By Matt Hussey
4 min read
The pump and dump schemes are back. The schemes, which involve groups of investors coordinating their buying, and subsequent selling are running riot with projects like XRP and Dogecoin.
Ripple’s XRP, currency which had surged over the last three days, collapsed by 42% in the past 24 hours.
The reason? A group of 295,000 Telegram users had been inflating the price of the currency, despite the SEC’s ongoing lawsuit against the project. Over the weekend, prices were up more than 150%.
The sudden surge attracted newbie investors like Kiss frontman Gene Simmons who bought into the pump, he revealed in a Tweet yesterday. Debate ensued on Twitter over Simmons’ omission, with some suggesting he’d been left ‘holding the bag’ a term for investors caught out by pump and dump schemes-after the price collapses.
Dogecoin investors faced a similar fate yesterday (Gene Simmons also bought Doge) as the meme coin dropped by 13.6% in the past day. After reaching highs of $0.037 on Sunday, the project has been steadily declining, racking up two straight days of losses.
Trading volume is also down 40%, according to Nomics, a strong indicator that the pumpers have left the party, leaving Simmons and co with an ever dwindling crypto stash. But it wasn’t all bad in the crypto markets.
Global market cap is up 1.2%, sitting comfortably above the $1 trillion mark thanks to strong performances from the likes of Ethereum, up 6.4%, Cardano, up 20% and Uniswap up 5%. For Ethereum, January turned out to be one of the best months the project has ever had, according to several key metrics.
The project, now with a market cap of more than $150 billion - making up 15% of all crypto market value - has been outpacing Ethereum in terms of daily transferred value thanks to the boom in DeFi, and more recently, decentralized exchanges, which have been stepping in to fill the void left by Robinhood’s removal of Gamestop and other projects from its exchange.

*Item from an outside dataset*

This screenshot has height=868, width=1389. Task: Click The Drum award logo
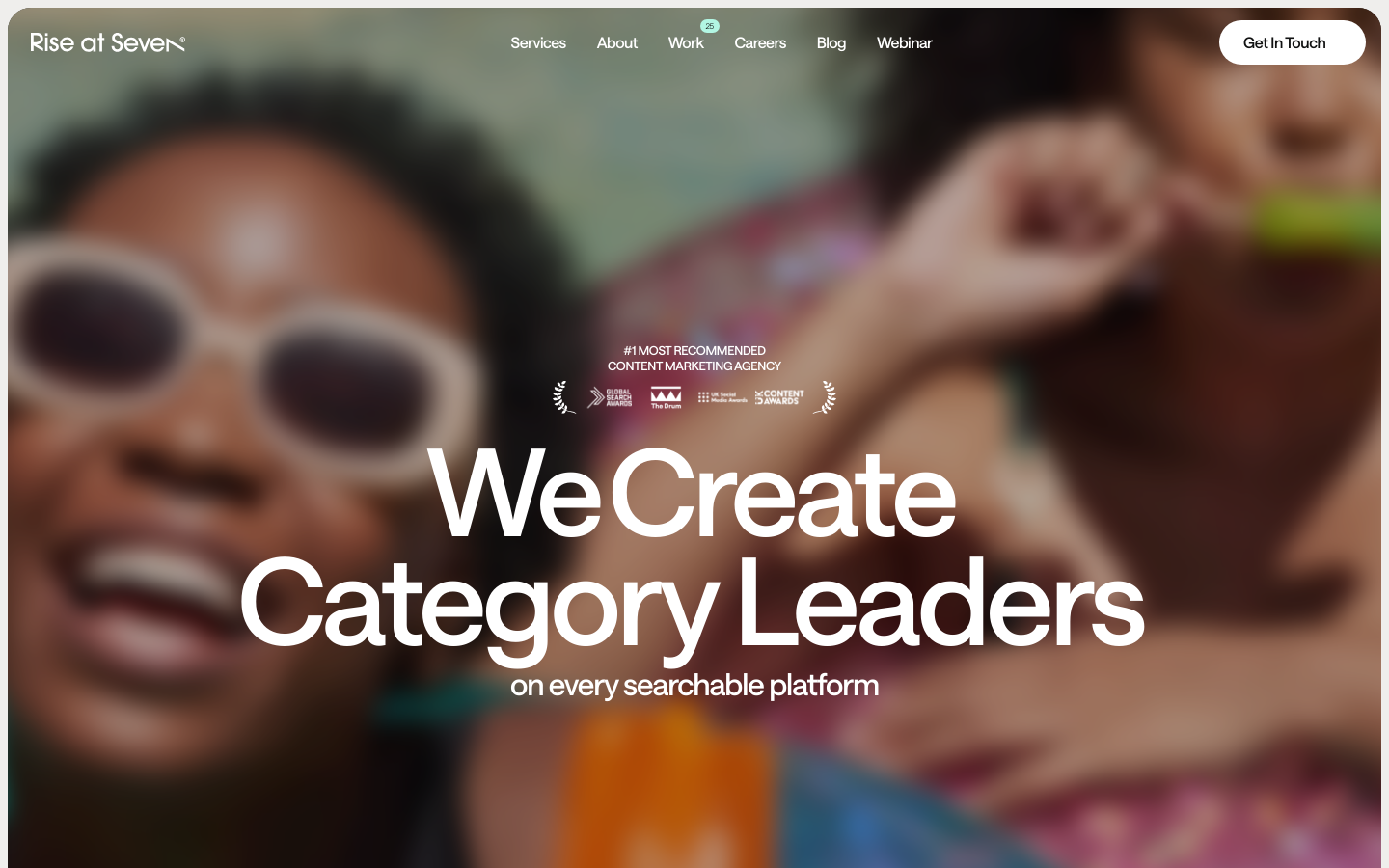coord(666,397)
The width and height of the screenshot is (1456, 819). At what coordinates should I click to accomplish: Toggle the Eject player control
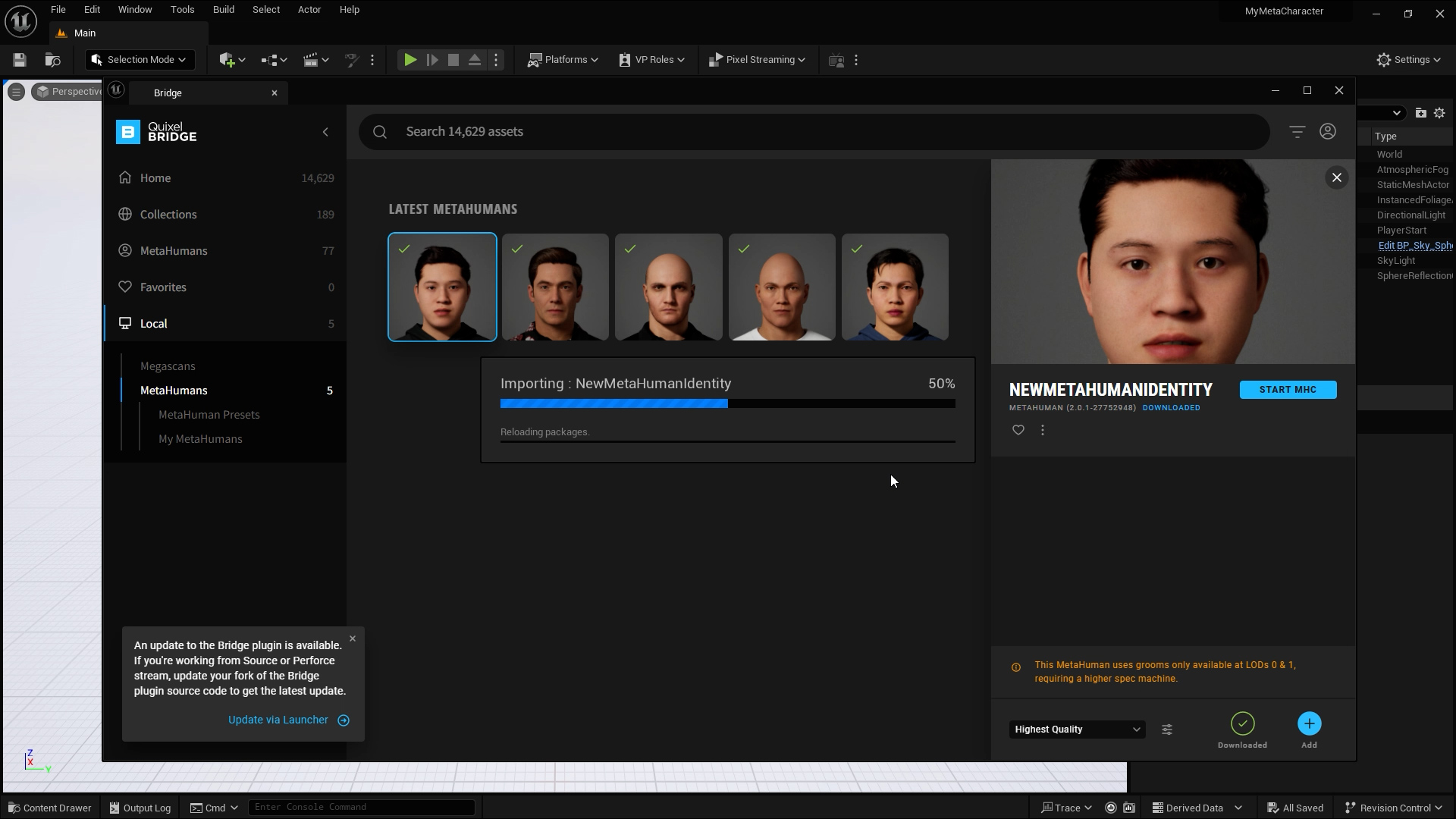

It’s been a strange seven days for Wall Street, and global markets more broadly. After a bloody week for investors saw many of the January gains almost wiped out, yesterday, things went the other way.
The tech-heavy Nasdaq was up 2.6%, S&P 500 1.7% and the Dow 0.8%. Across the world it was a similar story. Exchanges in Shanghai, Australia, India, Hong Kong, Tokyo and all of Europe saw rebounding prices as investors poured back in to the markets.

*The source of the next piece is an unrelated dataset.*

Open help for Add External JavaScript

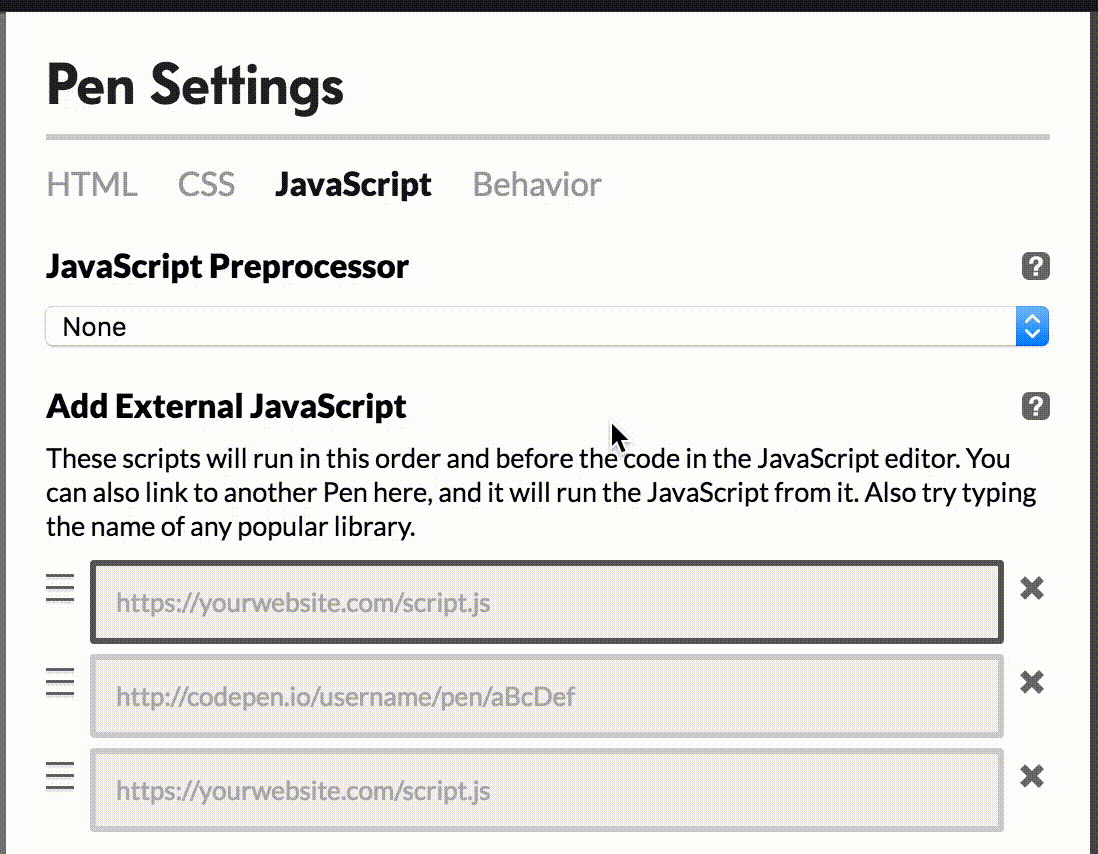[1035, 406]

Pushing markets higher were mega cap projects like Apple (up 1.7%), Alphabet (up 3.69%), Tesla (up 6.%), Microsoft (up 3.46%) and Amazon (up 4.3%).
The good news is being attributed to different things. One key factor appears to be the US government's announcement that the economic recovery was going to be faster than previously thought with employment set to hit pre-pandemic levels by the summer.

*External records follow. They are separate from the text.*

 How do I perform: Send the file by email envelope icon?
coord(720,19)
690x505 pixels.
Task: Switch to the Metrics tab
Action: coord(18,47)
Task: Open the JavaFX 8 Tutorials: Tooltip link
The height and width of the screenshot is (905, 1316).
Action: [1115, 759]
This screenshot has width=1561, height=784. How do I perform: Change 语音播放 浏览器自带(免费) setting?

But some are worried this is a bubble. The volatility around a broadening number of stocks, commodities and cryptocurrencies, thanks to the r/WallStreetBets phenomenon has led Bank of America strategists to draw comparisons between today and dot-com bubble around 2000. And we all know how that ended.
Investors eyeing up an entrance into the stock markets should take Gene Simmons advice: "Not recommending any of these to anyone."